Biological Psychiatry | Year: 2013

Background: Binge eating is associated with obesity and has been conceptualized as food addiction. However, this view has received only inconsistent support in humans, and limited evidence relates key neurocircuitry to the disorder. Moreover, relatively few studies have used pharmacologic functional magnetic resonance imaging to probe the underlying basis of altered eating behaviors. Methods: In a double-blind, placebo-controlled, parallel group study, we explored the effects of a potent mu-opioid receptor antagonist, GSK1521498, in obese individuals with moderate binge eating. Subjects were tested during a baseline placebo run-in period and retested after 28-days of drug (n = 21) or placebo (n = 21) treatment. Using functional magnetic resonance imaging and behavioral measures, we determined the drug's effects on brain responses to food images and, separately, on motivation to expend energy to view comparable images. Results: Compared with placebo, GSK1521498 was associated with a significant reduction in pallidum/putamen responses to pictures of high-calorie food and a reduction in motivation to view images of high-calorie food.
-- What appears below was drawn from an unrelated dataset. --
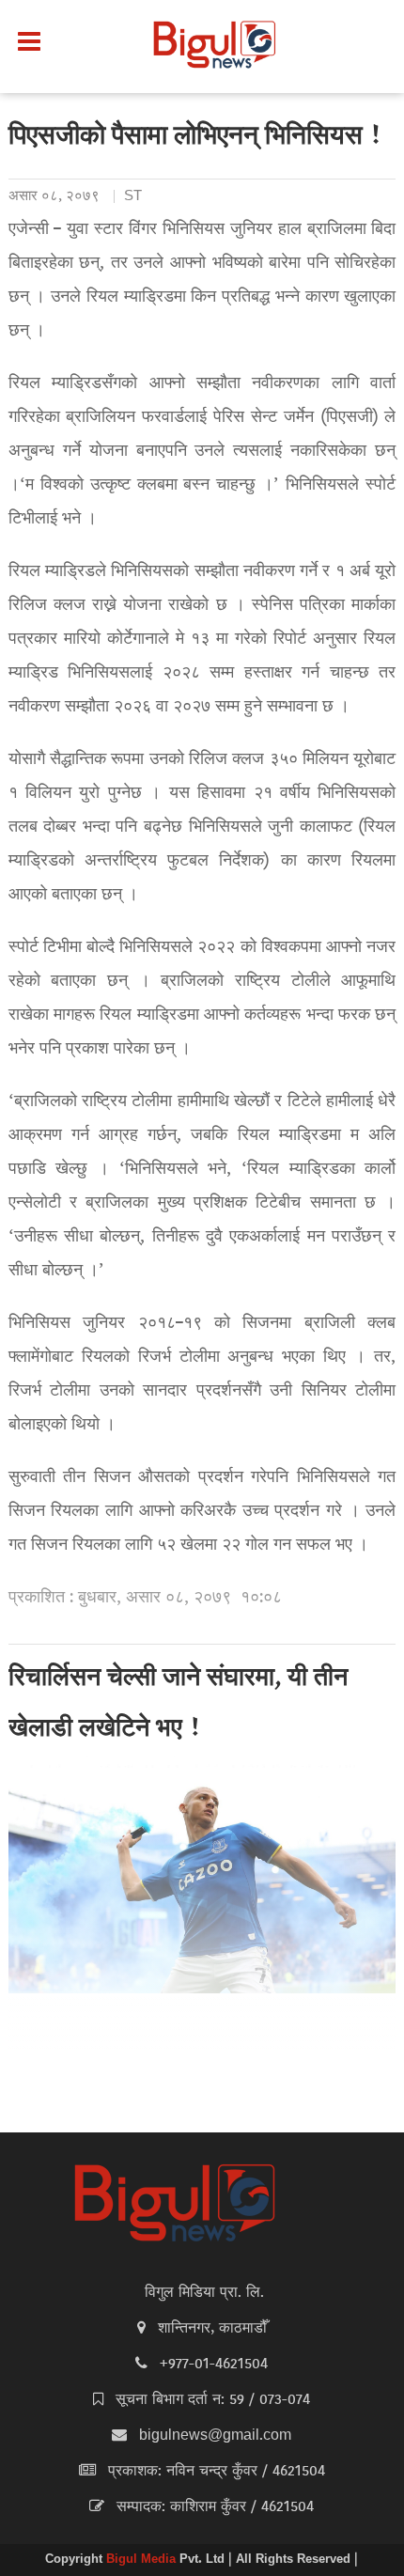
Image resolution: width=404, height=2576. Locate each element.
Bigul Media (142, 2560)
Intriguingly, although motivational responding was reduced, subjective liking for the same images actually increased following drug treatment. Conclusions: Stimulus-specific putamen/pallidal responses in obese people with binge eating are sensitive to altered mu-opioid function. This neuromodulation was accompanied by reductions in motivational responding, as measured by grip force, although subjective liking responses to the same stimuli actually increased. As well as providing evidence for a link between the opioid system and food-related behavior in binge-eating obese individuals, these results support a dissociation across measures of motivation and liking associated with food-related stimuli in these individuals. © 2013 Society of Biological Psychiatry.